▶ _WHAT IS BEING ASKED_
Every entry is to be returned exactly as it stands; the pictures are to be dropped.

RECORDS SUPPLIED section start

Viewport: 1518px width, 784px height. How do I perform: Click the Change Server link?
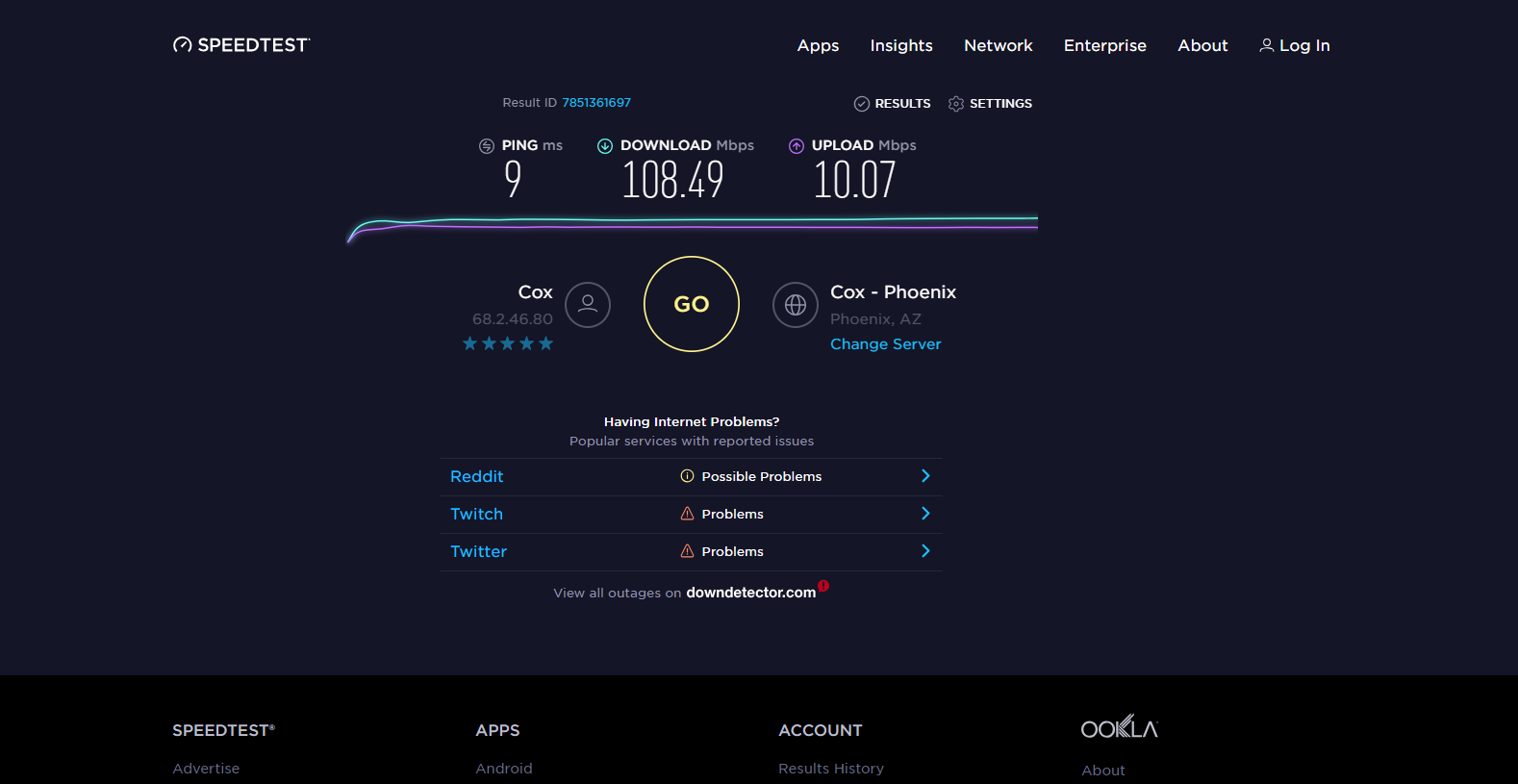[x=886, y=344]
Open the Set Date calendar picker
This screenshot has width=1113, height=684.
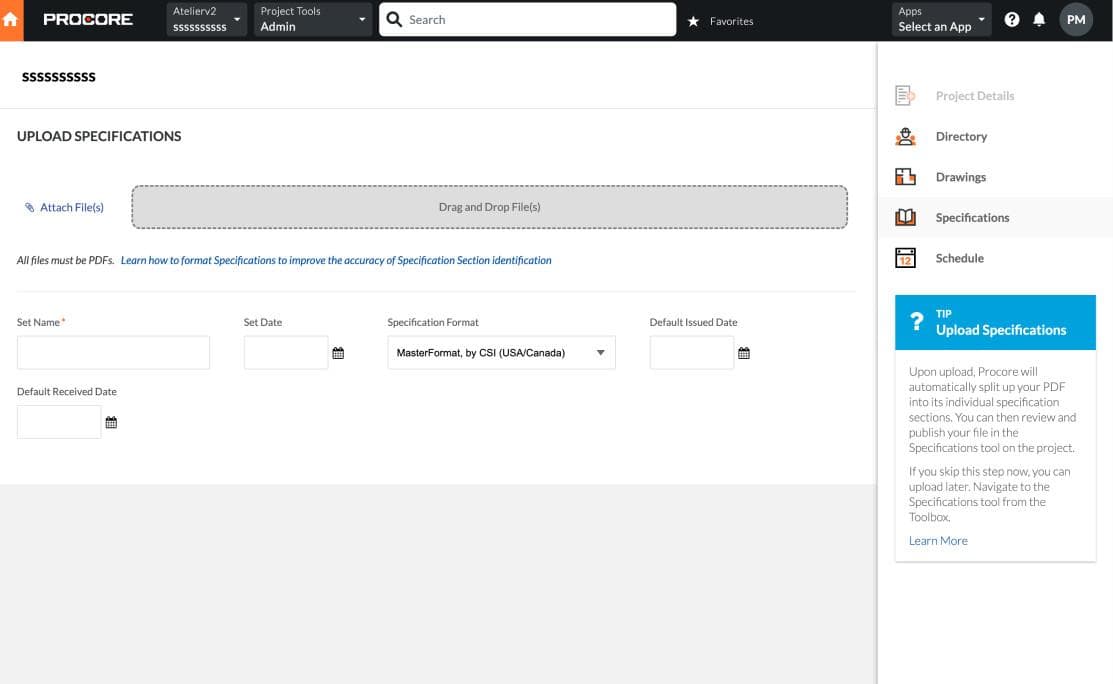338,352
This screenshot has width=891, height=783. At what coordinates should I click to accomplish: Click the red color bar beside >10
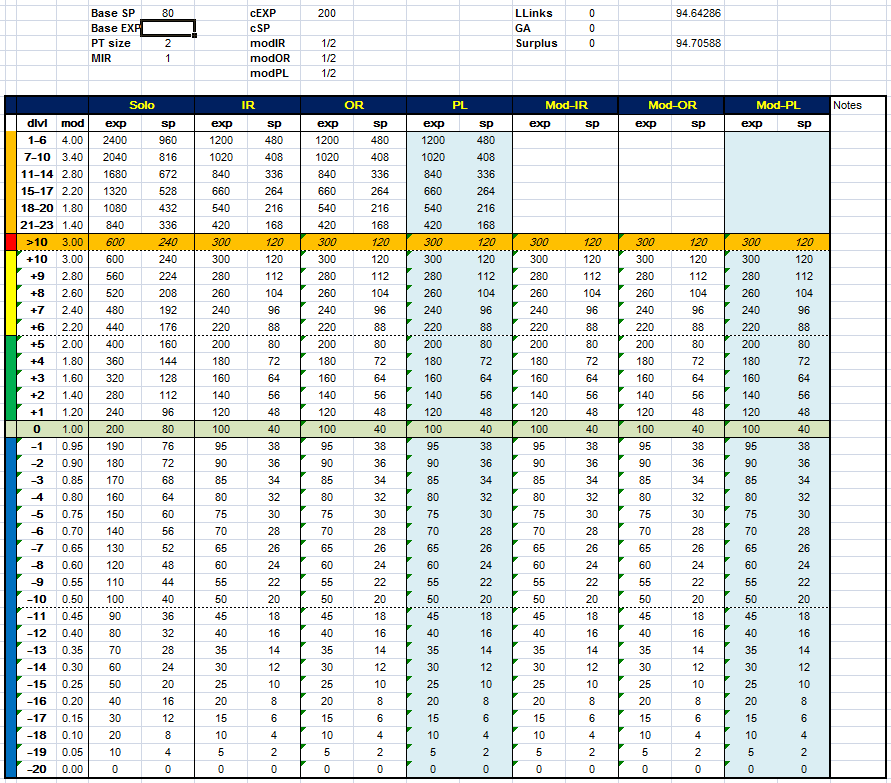pos(9,242)
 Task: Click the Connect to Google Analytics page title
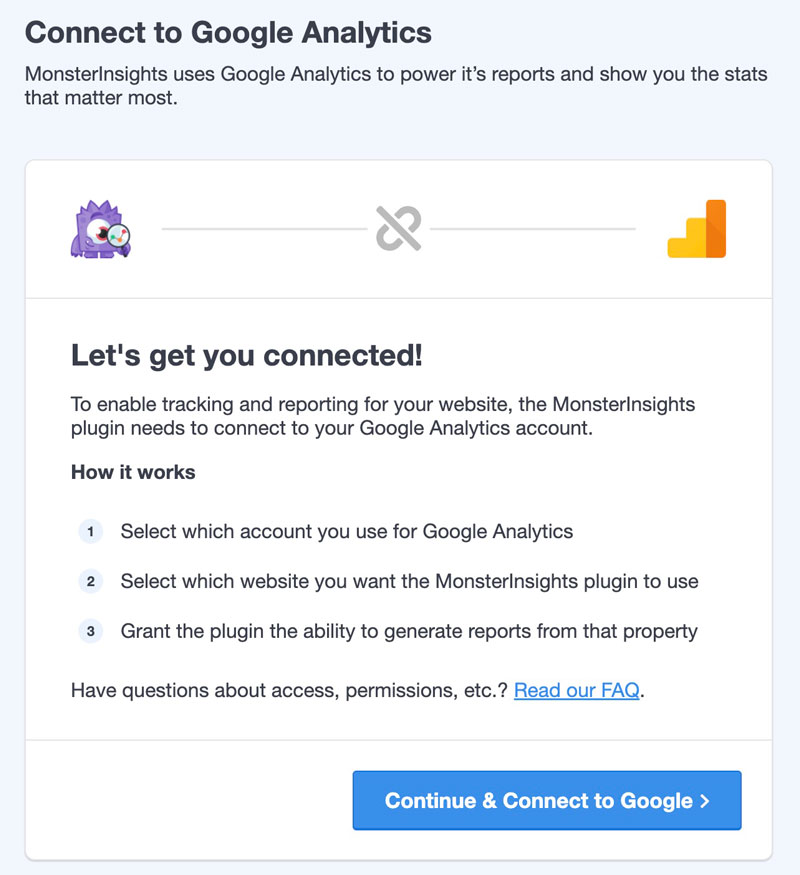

RECORDS SUPPLIED section end

▶ _TASK SOLUTION_
Viewport: 1518px width, 784px height. How do I perform: Click the Change Server link?
[x=886, y=344]
Open the Set Date calendar picker
This screenshot has width=1113, height=684.
338,352
This screenshot has width=891, height=783. At what coordinates should I click to accomplish: Click the red color bar beside >10
pos(9,242)
 Task: Click the Connect to Google Analytics page title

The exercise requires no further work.